On the precise measurement of the $X(3872)$ mass and its counting rate

TL;DR

This paper critically examines methods for precisely measuring the $X(3872)$ mass, highlighting the importance of including continuum states and detector resolution effects, which influence the interpretation of experimental lineshapes and observed signals.

Contribution

It demonstrates that the lineshape of $X(3872)$ is insensitive to binding energy at typical resolutions, emphasizing the role of continuum states and proposing a more accurate analysis approach.

Findings

Lineshape sensitivity depends on detector resolution.

Continuum states cause effective cancellation, affecting mass measurements.

Observed peaks result from short-distance $D ar D^*$ pairs, bound or unbound.

Abstract

The lineshapes of specific production experiments of the exotic state such as $X(3872)$ with $J^{PC}=1^{++}$ quantum numbers involving triangle singularities have been found to become highly sensitive to the binding energy of weakly bound states, thus offering in principle the opportunity of benchmark determinations.
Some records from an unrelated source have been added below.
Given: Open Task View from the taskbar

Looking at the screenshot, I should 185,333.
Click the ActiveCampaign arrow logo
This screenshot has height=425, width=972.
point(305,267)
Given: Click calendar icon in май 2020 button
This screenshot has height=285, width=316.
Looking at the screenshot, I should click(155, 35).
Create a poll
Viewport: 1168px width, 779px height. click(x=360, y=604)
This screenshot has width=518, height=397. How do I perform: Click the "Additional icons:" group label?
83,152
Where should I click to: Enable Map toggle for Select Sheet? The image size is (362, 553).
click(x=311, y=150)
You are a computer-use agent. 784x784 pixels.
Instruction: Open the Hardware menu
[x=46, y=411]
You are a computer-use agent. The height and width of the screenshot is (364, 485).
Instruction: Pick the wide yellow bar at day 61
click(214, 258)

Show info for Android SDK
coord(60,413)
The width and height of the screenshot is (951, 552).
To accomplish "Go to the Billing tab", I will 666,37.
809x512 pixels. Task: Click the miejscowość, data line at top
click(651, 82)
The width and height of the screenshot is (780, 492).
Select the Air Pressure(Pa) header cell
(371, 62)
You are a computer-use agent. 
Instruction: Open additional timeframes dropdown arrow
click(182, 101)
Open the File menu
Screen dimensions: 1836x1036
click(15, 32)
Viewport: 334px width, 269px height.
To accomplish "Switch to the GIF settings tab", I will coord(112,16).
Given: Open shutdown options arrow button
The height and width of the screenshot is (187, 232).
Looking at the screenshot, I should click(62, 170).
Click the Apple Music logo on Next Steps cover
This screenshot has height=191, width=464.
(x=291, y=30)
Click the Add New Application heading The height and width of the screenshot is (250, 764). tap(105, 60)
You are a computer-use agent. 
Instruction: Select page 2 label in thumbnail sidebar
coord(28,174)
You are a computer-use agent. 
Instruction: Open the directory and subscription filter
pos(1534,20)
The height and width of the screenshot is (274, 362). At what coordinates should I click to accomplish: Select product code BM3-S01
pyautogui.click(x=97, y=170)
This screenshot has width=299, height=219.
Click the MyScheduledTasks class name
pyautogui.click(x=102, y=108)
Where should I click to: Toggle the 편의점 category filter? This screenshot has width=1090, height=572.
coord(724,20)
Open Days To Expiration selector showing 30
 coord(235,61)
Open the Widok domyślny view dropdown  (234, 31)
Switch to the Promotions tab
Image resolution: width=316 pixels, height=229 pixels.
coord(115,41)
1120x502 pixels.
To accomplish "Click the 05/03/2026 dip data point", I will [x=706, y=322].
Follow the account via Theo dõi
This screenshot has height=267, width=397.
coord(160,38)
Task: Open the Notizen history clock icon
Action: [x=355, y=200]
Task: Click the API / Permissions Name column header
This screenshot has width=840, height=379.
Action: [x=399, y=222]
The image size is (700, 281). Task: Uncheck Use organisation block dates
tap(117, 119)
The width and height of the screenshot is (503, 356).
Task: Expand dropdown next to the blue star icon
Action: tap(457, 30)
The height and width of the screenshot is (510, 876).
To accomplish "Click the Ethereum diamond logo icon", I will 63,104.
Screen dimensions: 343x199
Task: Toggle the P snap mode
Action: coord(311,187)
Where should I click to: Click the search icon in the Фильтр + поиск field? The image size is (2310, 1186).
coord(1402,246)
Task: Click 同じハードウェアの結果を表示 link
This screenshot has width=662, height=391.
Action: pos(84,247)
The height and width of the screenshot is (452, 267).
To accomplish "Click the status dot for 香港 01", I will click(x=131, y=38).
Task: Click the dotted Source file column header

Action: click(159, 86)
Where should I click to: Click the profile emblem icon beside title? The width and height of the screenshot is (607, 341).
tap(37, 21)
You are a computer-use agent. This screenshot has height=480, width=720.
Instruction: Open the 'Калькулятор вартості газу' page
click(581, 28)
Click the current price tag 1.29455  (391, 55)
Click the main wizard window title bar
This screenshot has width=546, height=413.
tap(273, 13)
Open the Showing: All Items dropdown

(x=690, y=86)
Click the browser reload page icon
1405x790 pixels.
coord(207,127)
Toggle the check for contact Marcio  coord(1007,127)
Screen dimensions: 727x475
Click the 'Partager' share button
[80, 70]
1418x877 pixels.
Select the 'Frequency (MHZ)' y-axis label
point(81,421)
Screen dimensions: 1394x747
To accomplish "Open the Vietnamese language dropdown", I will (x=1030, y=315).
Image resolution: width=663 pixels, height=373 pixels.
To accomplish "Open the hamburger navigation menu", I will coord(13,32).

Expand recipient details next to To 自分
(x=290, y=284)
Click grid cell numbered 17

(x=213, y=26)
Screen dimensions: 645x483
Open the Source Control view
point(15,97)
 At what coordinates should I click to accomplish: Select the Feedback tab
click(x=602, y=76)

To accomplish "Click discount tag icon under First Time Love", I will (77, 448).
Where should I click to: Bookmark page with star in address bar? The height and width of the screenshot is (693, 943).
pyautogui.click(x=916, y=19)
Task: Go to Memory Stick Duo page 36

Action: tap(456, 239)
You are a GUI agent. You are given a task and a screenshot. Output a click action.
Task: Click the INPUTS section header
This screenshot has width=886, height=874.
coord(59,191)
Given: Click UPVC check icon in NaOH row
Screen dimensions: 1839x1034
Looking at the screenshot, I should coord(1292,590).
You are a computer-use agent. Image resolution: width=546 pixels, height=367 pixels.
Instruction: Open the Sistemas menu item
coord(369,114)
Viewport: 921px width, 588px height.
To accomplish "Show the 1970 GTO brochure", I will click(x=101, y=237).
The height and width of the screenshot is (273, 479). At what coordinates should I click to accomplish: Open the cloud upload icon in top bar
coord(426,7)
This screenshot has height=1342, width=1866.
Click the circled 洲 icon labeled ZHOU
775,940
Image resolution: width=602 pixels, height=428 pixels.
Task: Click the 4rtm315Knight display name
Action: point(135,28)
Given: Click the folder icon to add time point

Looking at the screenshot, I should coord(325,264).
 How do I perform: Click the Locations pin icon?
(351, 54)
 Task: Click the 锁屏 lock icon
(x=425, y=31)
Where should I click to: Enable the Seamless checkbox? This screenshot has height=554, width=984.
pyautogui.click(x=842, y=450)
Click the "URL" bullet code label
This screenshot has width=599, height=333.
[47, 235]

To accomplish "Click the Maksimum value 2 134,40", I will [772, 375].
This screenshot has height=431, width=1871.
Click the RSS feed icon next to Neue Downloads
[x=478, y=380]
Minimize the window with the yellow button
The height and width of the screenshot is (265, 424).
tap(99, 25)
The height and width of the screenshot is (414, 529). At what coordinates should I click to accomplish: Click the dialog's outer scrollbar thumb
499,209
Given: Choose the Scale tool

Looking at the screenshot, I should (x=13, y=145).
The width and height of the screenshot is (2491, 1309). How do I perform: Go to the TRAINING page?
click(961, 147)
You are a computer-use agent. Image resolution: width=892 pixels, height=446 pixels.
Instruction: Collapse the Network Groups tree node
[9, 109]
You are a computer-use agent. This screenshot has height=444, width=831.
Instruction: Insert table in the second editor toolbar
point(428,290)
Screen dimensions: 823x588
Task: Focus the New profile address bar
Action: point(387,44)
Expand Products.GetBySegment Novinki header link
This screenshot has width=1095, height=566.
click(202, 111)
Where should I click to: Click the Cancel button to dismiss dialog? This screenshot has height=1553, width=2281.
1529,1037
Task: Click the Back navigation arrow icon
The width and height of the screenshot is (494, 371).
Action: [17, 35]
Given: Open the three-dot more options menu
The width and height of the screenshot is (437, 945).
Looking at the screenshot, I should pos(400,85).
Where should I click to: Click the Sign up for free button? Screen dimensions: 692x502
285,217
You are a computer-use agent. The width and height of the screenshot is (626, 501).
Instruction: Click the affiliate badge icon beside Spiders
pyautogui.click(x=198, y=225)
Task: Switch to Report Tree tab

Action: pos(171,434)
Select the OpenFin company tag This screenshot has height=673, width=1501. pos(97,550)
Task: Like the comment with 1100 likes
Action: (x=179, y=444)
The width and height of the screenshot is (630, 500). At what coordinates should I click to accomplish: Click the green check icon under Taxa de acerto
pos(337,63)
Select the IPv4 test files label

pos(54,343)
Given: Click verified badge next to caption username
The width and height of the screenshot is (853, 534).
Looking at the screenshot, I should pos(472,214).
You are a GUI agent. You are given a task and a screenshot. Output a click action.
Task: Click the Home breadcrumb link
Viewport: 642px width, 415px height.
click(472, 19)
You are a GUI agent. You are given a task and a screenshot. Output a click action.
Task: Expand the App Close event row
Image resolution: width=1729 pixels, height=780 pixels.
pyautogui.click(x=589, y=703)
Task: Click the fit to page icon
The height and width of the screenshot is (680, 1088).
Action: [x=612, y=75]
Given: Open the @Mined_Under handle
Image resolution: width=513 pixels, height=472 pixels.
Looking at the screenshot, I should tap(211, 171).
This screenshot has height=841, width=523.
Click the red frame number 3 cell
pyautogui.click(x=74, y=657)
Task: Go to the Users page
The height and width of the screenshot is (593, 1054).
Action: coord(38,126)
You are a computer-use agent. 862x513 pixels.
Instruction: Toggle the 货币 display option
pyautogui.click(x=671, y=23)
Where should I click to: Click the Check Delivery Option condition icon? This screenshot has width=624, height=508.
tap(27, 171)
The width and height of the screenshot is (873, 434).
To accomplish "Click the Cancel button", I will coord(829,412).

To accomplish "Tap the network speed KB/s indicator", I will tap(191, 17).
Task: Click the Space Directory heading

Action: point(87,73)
We critically analyze recent proposals to extract accurately and precisely the $X(3872)$ mass, which overlook an important physical effect by regarding their corresponding production lineshapes as a sharp mass distribution and, thus, neglecting the influence of initial nearby continuum states in the $1^{++}$ channel. The inclusion of these states implies an effective cancellation mechanism which operates at the current and finite experimental resolution of the detectors so that one cannot distinguish between the $1^{++}$ bound-state and nearby $D \bar D^*$ continuum states with the same quantum numbers. In particular, we show that the lineshape for resolutions above 1 MeV becomes rather insensitive to the binding energy unless high statistics is considered. The very existence of the observed bumps is a mere consequence of short distance correlated $\bar D D^*$ pairs, bound or unbound. The cancellation also provides a natural explanation for a recent study reporting missing but unknown decay channels in an absolute branching ratio global analysis of the $X(3872)$.